**EXERCISE OBJECTIVE**
Rewrite the lines from the one containing "Given: Click the icon" through the end of the material, inclusive, swapping "Upper band deviation" for "Lower band deviation" and leaving everything else unchanged. Leave the pictures out of your answer.

**RECORDS FOR PROCESSING**
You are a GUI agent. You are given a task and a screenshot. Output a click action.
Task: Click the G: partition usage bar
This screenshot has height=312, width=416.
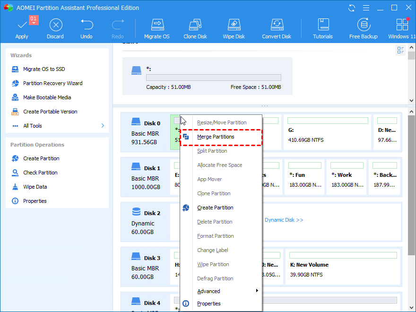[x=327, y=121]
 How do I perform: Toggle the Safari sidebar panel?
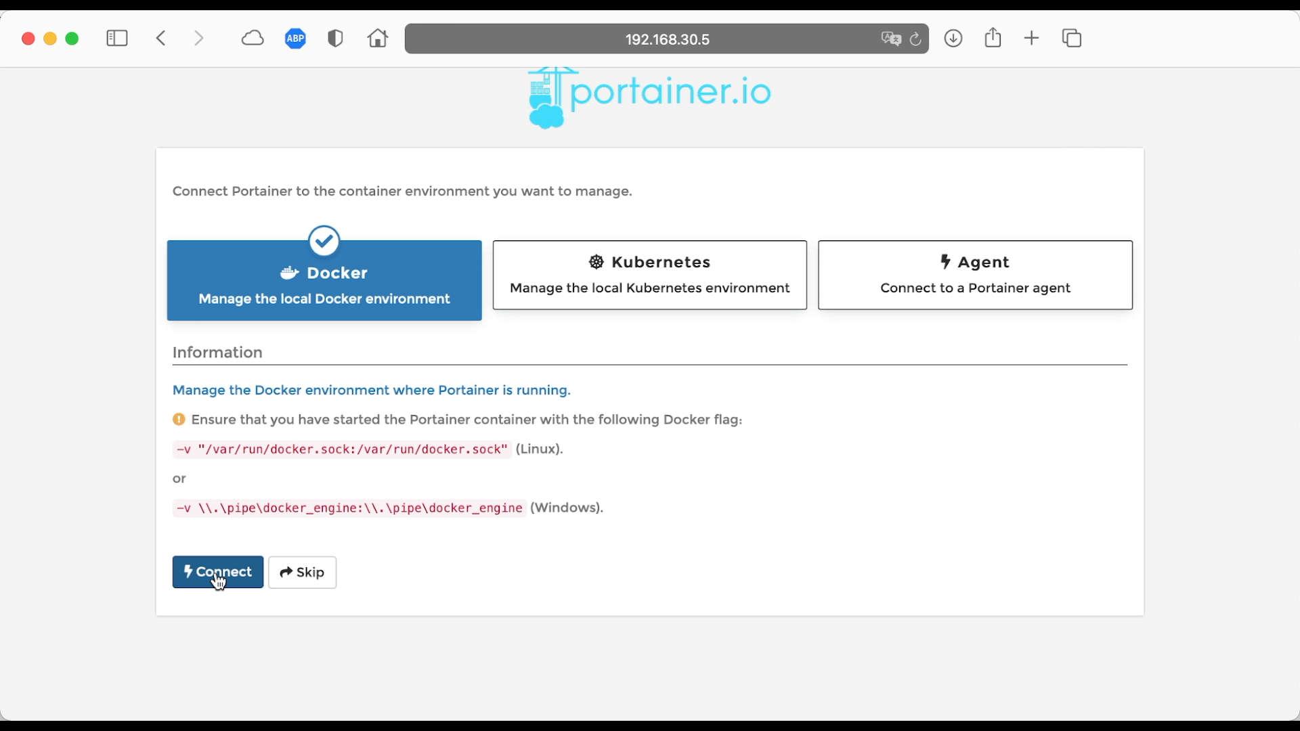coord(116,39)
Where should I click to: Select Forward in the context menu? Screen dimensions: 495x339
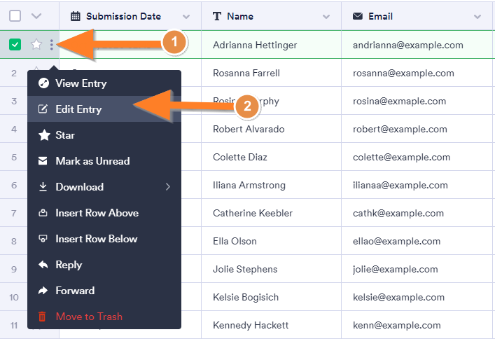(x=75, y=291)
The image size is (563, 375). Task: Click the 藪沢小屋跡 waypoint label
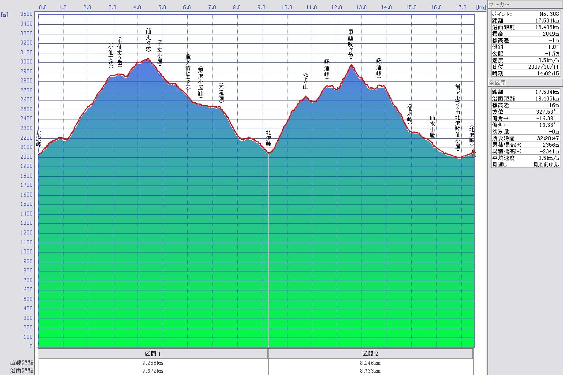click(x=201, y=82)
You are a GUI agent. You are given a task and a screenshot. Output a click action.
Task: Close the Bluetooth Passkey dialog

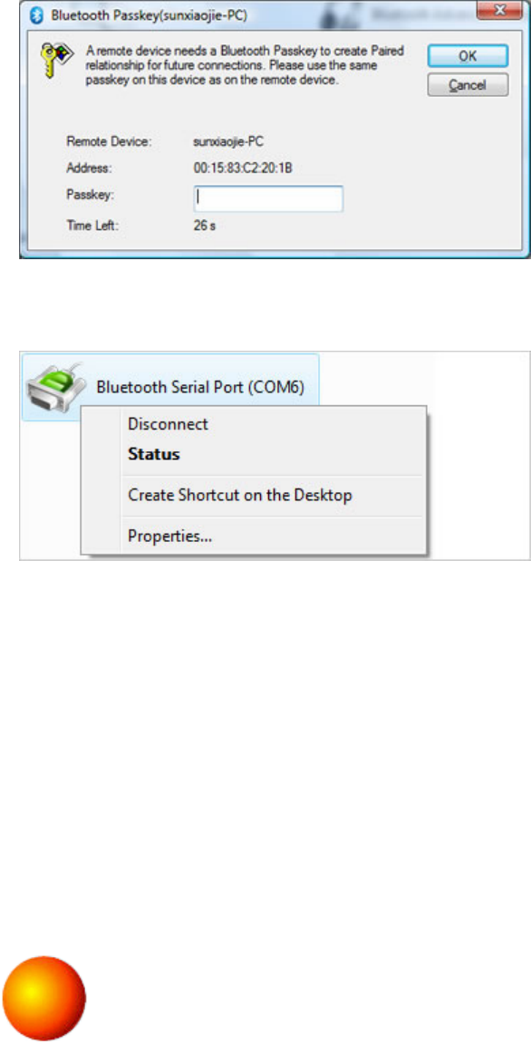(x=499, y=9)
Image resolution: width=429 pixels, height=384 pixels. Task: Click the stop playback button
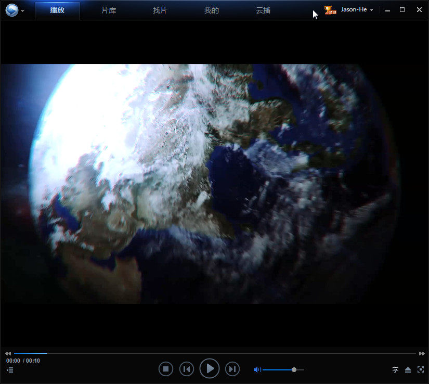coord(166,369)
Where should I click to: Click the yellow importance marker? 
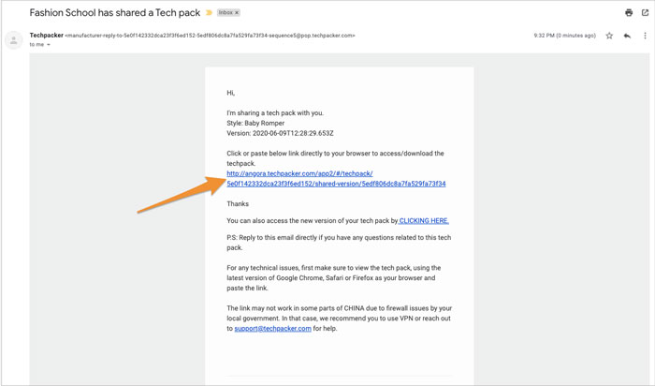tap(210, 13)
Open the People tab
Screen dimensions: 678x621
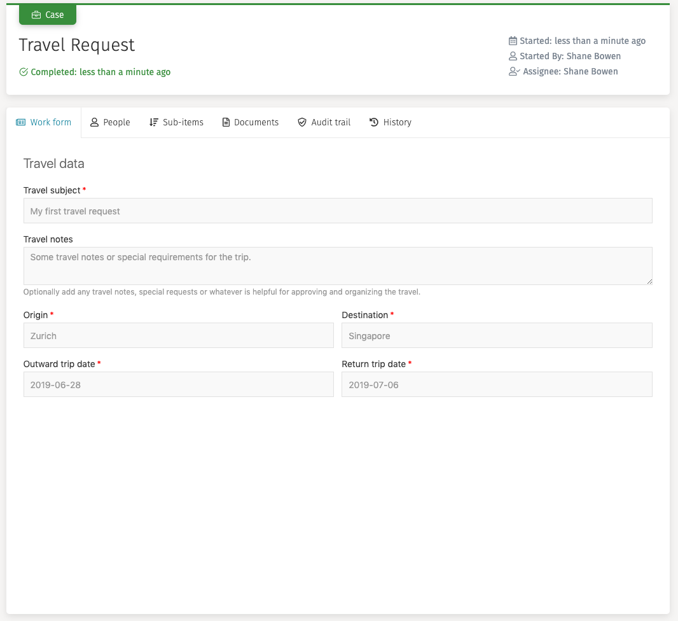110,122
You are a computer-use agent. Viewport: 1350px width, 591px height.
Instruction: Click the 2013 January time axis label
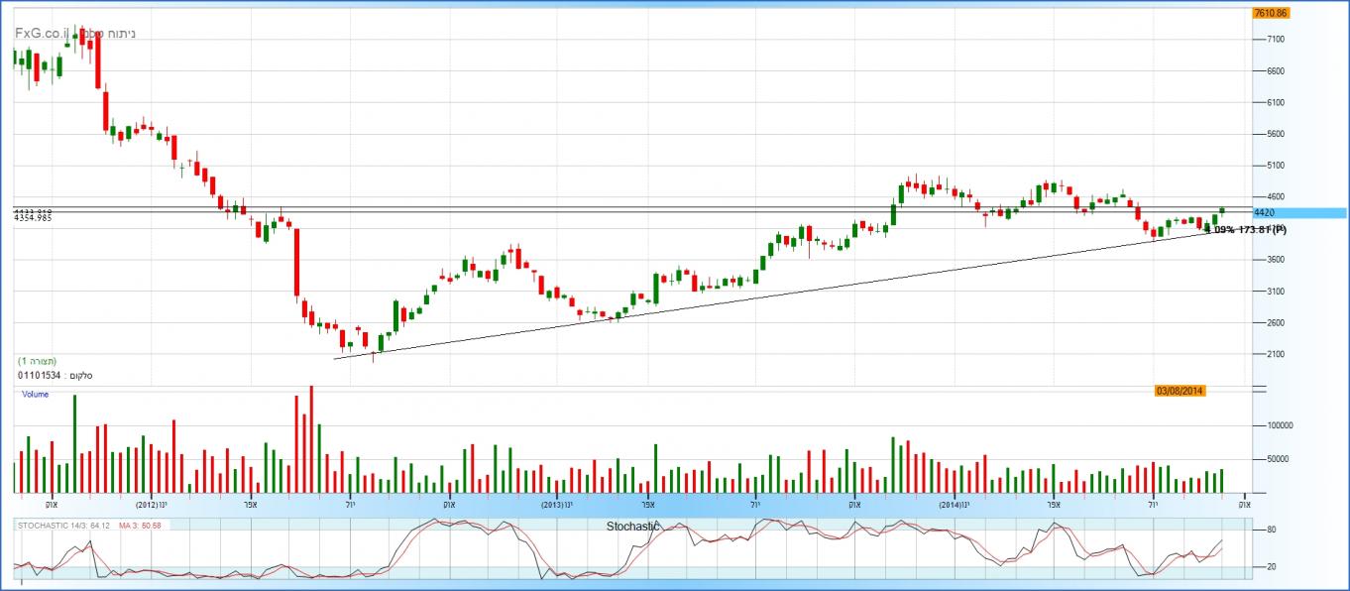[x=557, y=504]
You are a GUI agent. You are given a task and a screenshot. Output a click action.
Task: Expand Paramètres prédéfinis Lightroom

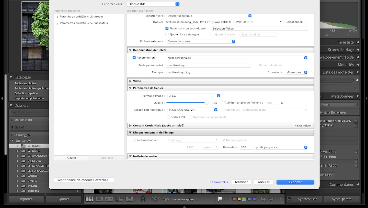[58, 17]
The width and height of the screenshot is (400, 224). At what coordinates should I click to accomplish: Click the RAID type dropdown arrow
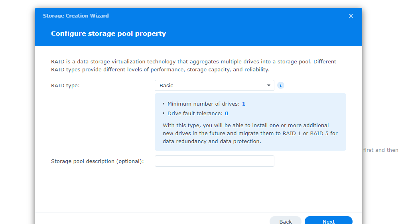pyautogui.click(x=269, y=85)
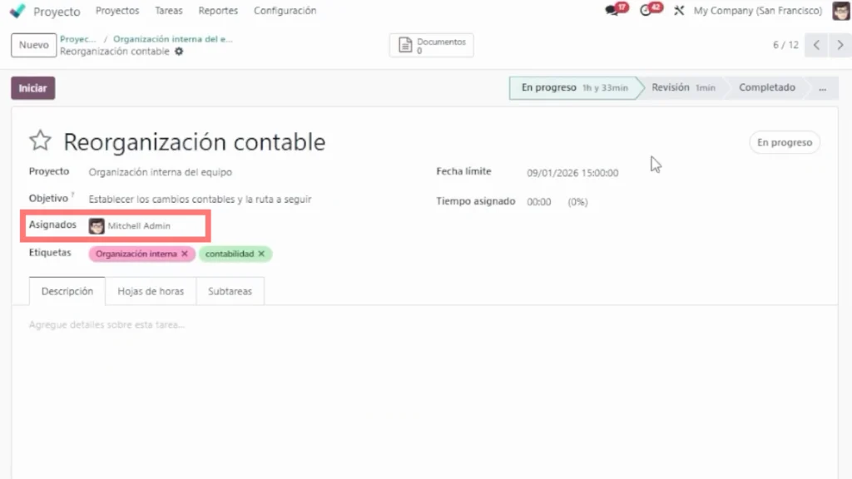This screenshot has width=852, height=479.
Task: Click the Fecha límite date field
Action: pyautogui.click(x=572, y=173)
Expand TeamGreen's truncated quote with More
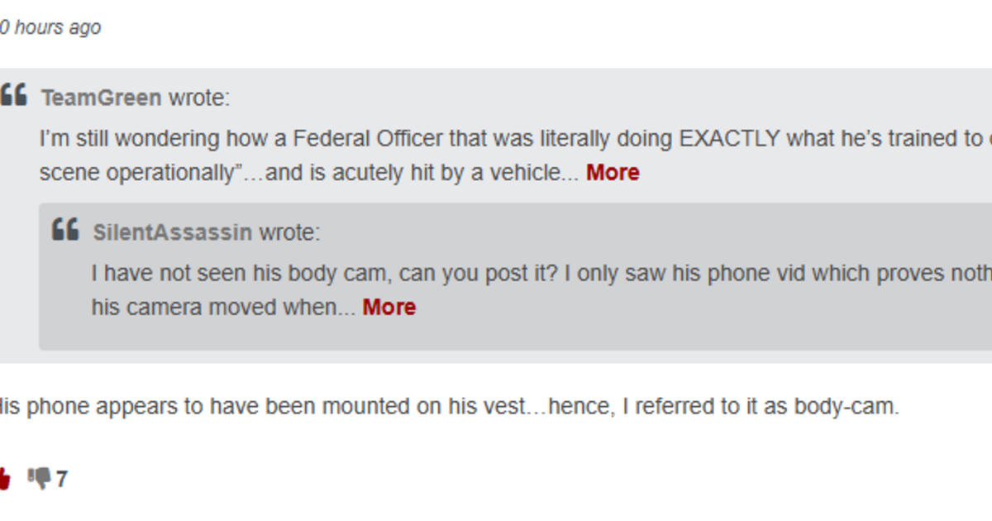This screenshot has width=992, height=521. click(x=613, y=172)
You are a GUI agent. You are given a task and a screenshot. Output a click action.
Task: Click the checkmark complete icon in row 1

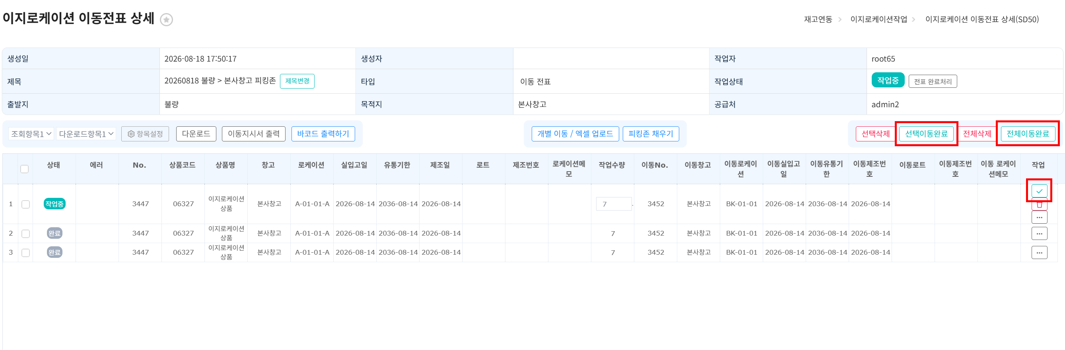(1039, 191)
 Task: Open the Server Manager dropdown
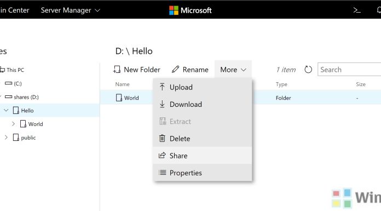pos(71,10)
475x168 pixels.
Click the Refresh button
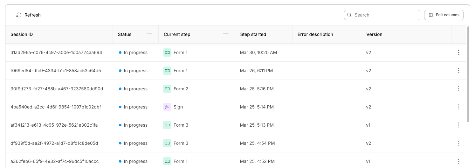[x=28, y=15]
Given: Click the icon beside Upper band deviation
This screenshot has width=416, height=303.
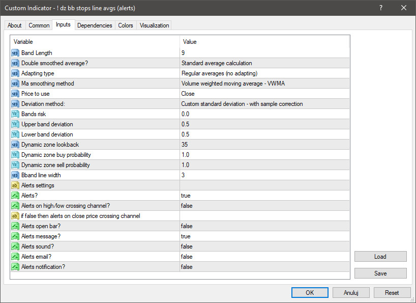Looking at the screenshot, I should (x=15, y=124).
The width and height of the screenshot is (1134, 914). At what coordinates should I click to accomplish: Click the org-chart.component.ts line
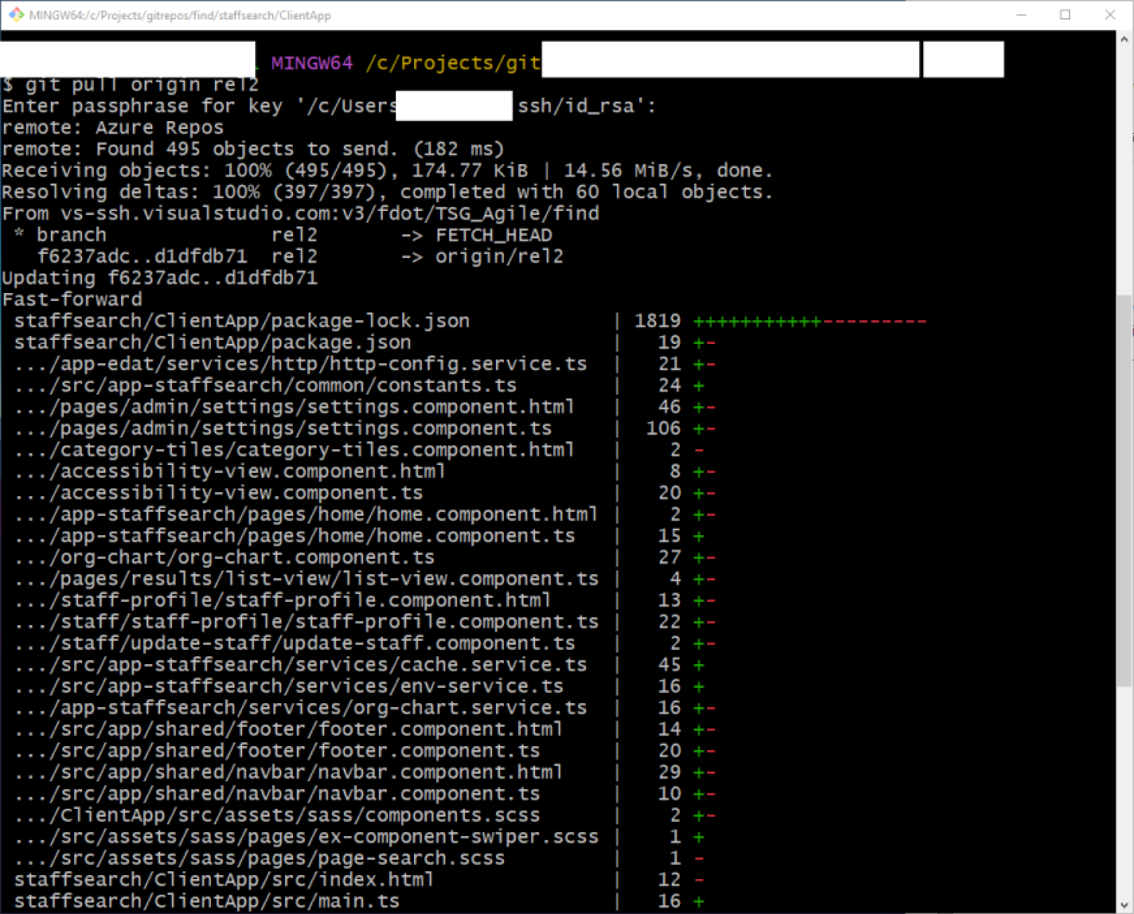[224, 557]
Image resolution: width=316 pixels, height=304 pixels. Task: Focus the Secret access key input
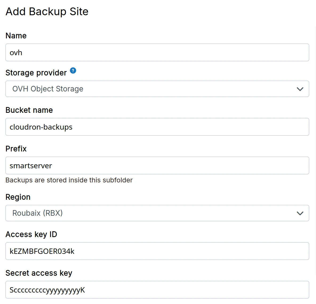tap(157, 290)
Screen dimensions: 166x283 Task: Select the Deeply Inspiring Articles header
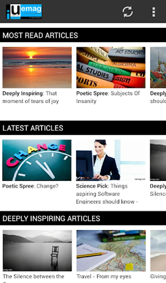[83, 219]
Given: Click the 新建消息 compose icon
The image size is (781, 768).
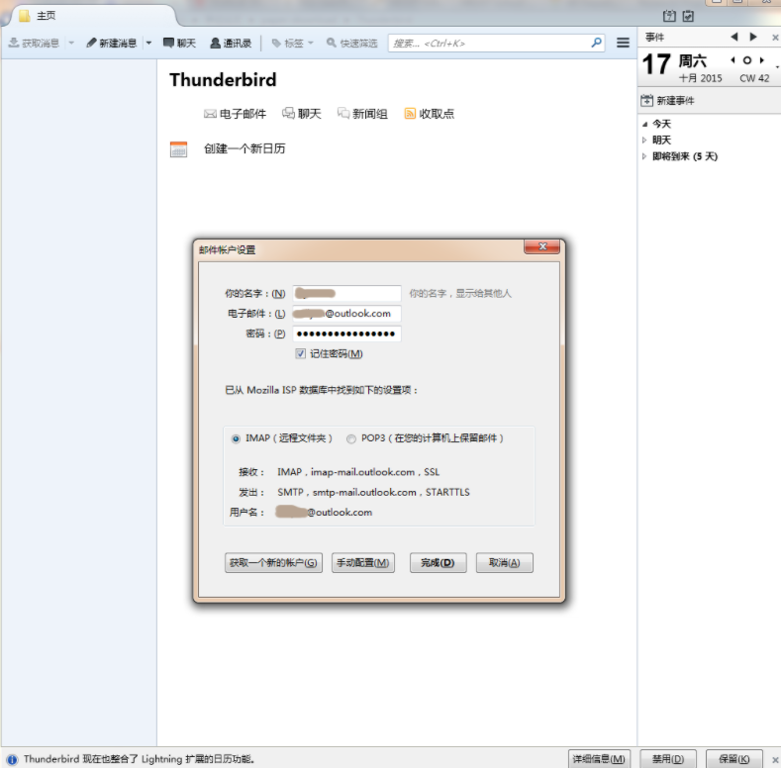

**RESULT**
Given: Click the icon beside Lower band deviation
This screenshot has width=416, height=303.
Looking at the screenshot, I should (x=15, y=124).
The width and height of the screenshot is (1134, 914). At what coordinates should I click to accomplish: Click the org-chart.component.ts line
[224, 557]
Image resolution: width=316 pixels, height=304 pixels. Task: Focus the Secret access key input
tap(157, 290)
Screen dimensions: 166x283 Task: Select the Deeply Inspiring Articles header
[83, 219]
Given: Click the 新建消息 compose icon
The image size is (781, 768).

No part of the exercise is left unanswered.